*** Opening of Data records ***

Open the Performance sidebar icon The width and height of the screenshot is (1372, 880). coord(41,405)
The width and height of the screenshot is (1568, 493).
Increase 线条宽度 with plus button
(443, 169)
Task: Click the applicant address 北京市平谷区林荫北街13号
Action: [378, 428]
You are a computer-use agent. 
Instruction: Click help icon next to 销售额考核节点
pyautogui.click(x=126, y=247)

*** Close of Data records ***
*** Opening of Data records ***

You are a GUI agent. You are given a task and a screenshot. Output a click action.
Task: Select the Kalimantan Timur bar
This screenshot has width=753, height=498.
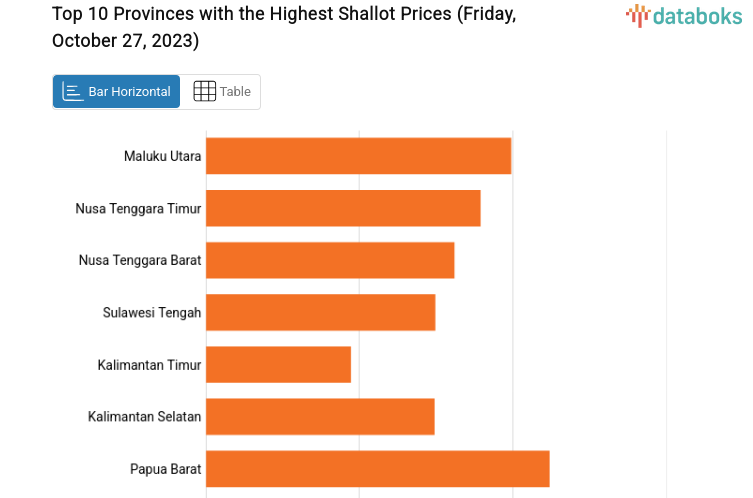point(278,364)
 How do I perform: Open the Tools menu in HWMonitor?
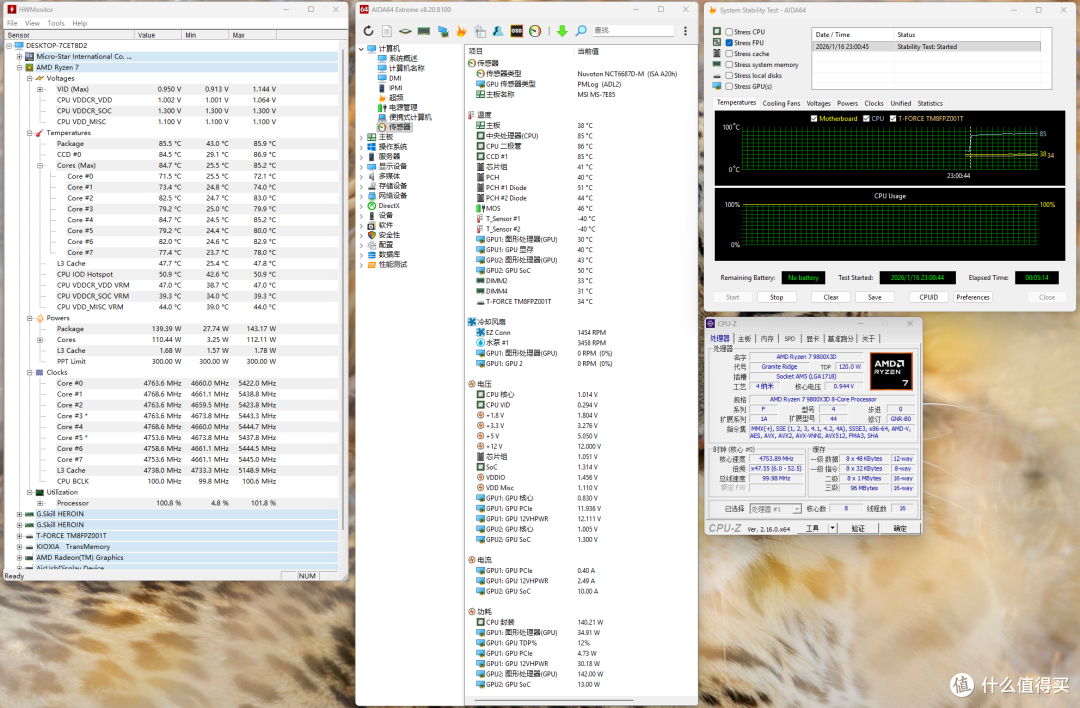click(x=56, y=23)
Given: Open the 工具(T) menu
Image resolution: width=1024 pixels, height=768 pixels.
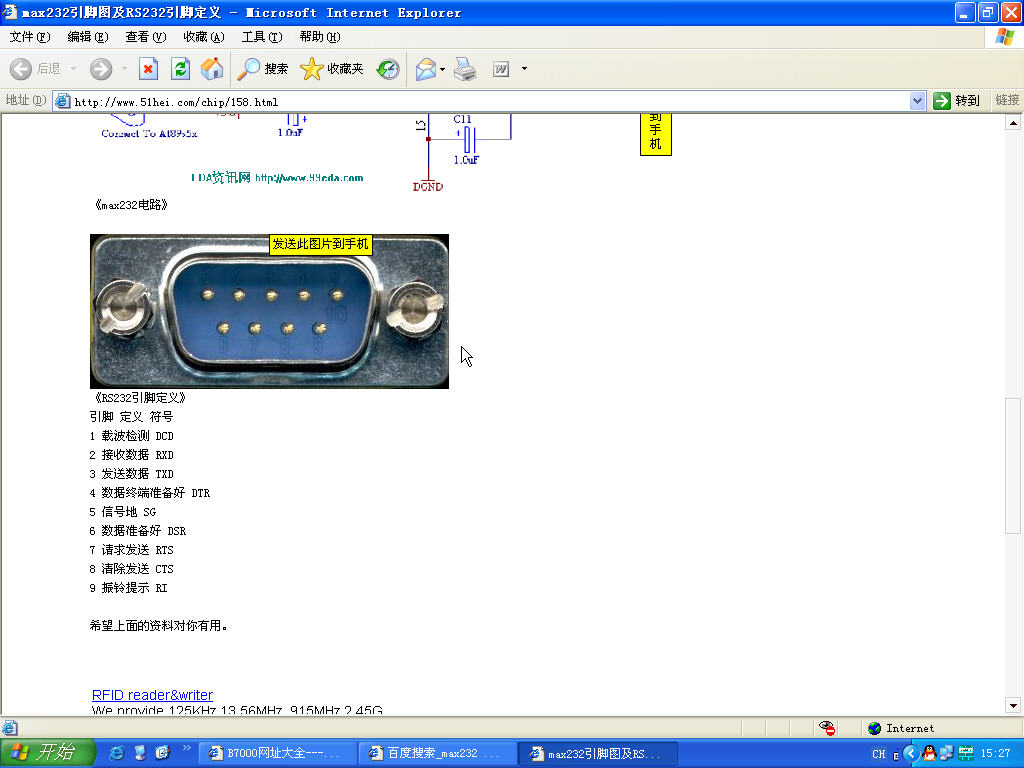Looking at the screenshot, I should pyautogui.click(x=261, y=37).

*** Close of Data records ***
*** Opening of Data records ***

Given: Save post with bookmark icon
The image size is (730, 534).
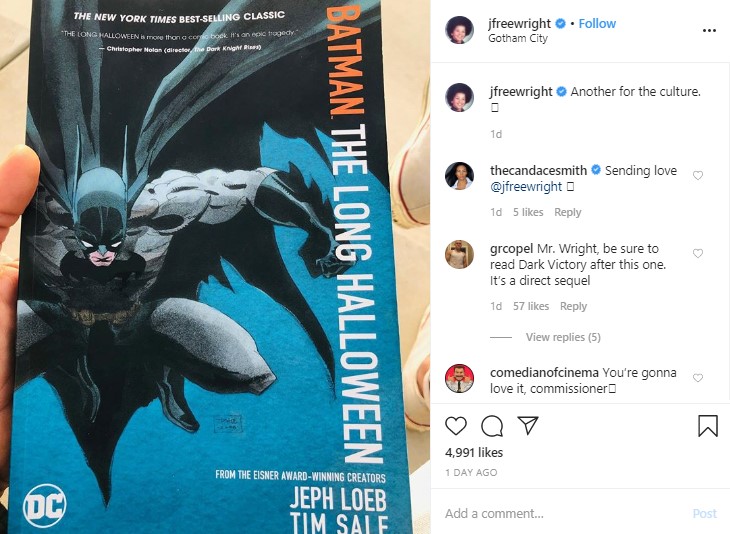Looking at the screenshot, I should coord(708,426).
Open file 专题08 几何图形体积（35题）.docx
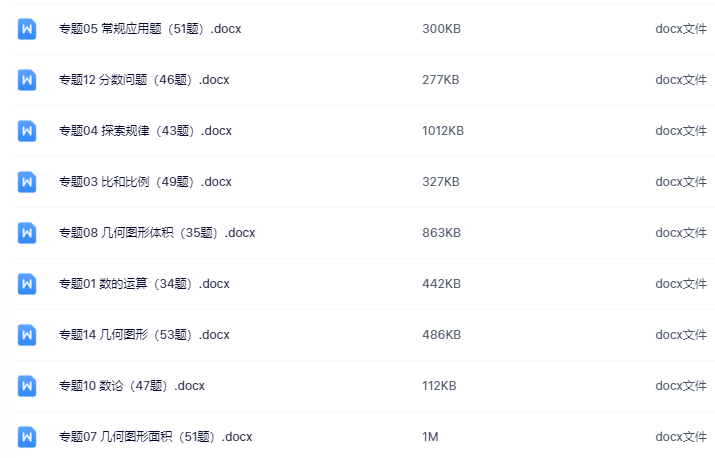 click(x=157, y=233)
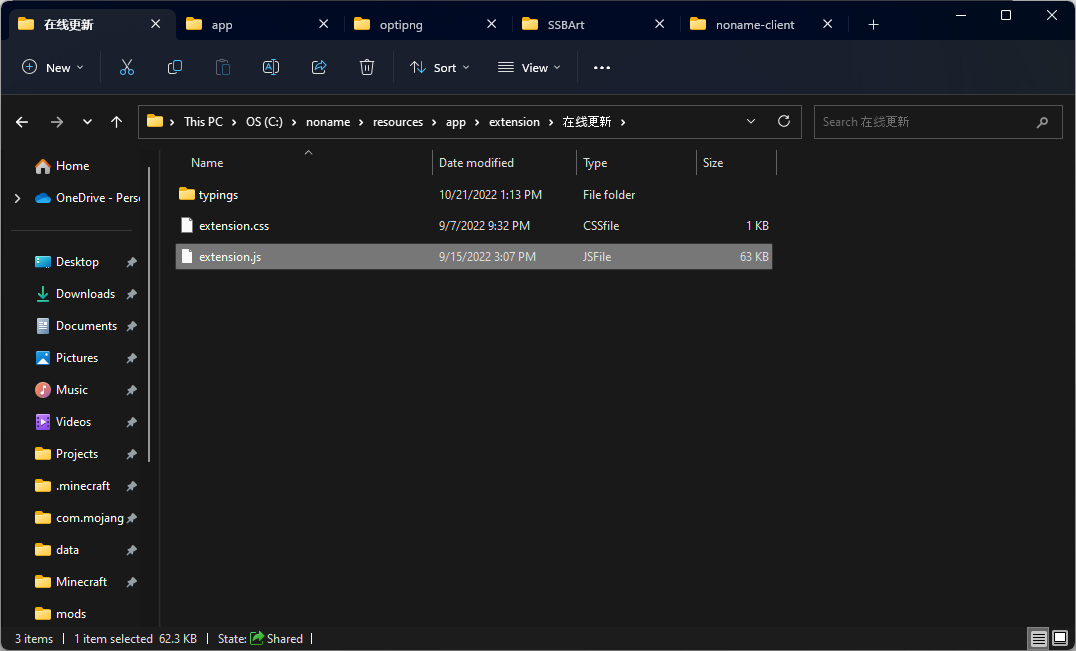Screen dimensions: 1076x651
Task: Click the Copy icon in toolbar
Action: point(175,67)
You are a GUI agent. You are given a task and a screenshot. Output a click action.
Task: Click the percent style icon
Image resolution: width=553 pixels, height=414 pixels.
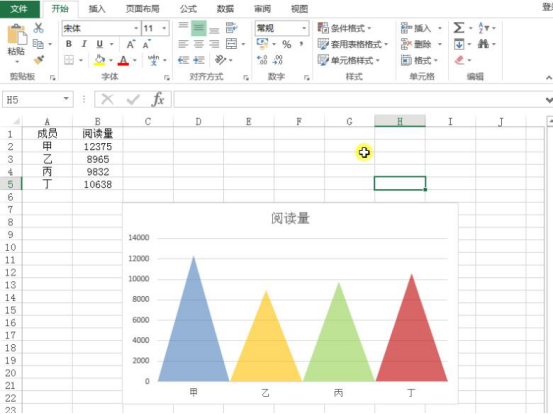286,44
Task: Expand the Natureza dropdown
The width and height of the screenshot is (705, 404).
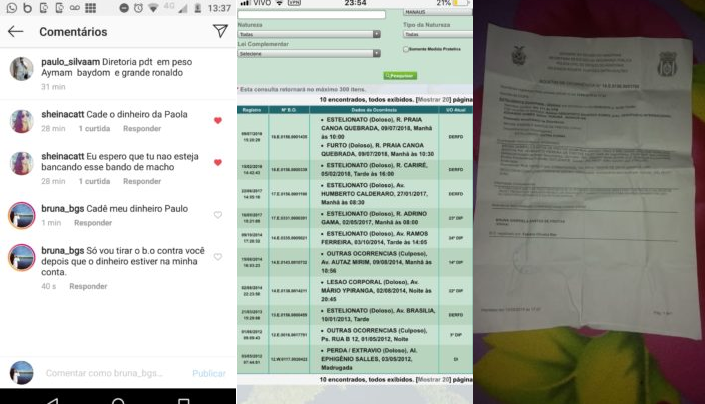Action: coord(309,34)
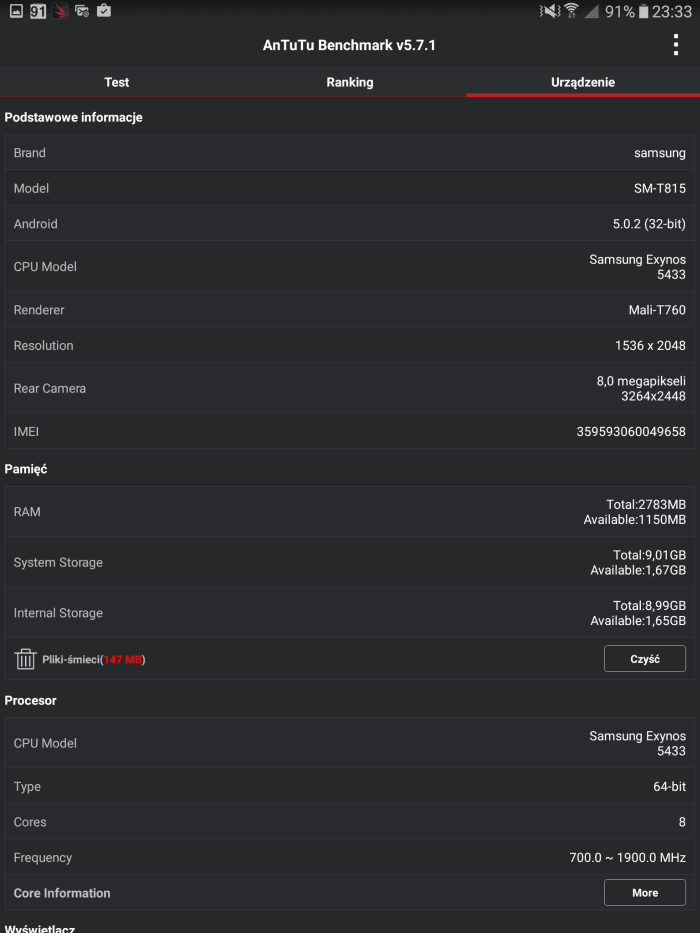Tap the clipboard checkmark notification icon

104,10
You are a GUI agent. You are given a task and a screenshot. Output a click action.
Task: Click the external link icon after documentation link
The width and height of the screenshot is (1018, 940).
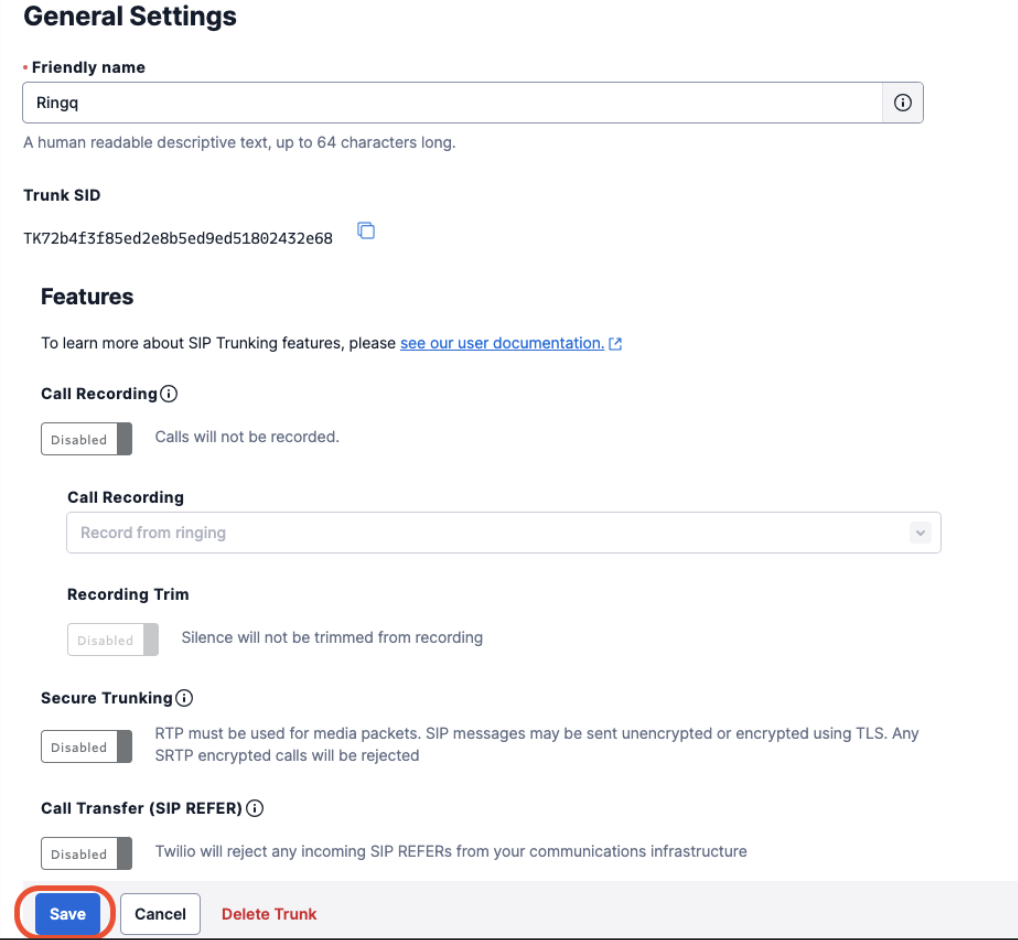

*** Close of Data records ***

| Instructions to follow |
Each line above starting at the one holding "Task: Click the percent style icon" and ending at the one holding "The width and height of the screenshot is (1018, 940)." should be set down exactly as it stands, both ends included, with no pictures.

| Answer to this exercise |
Task: Click the percent style icon
Image resolution: width=553 pixels, height=414 pixels.
286,44
Task: Expand the Natureza dropdown
The width and height of the screenshot is (705, 404).
Action: coord(309,34)
Tap the clipboard checkmark notification icon

104,10
You are a GUI agent. You are given a task and a screenshot. Output a click action.
Task: Click the external link icon after documentation link
The width and height of the screenshot is (1018, 940).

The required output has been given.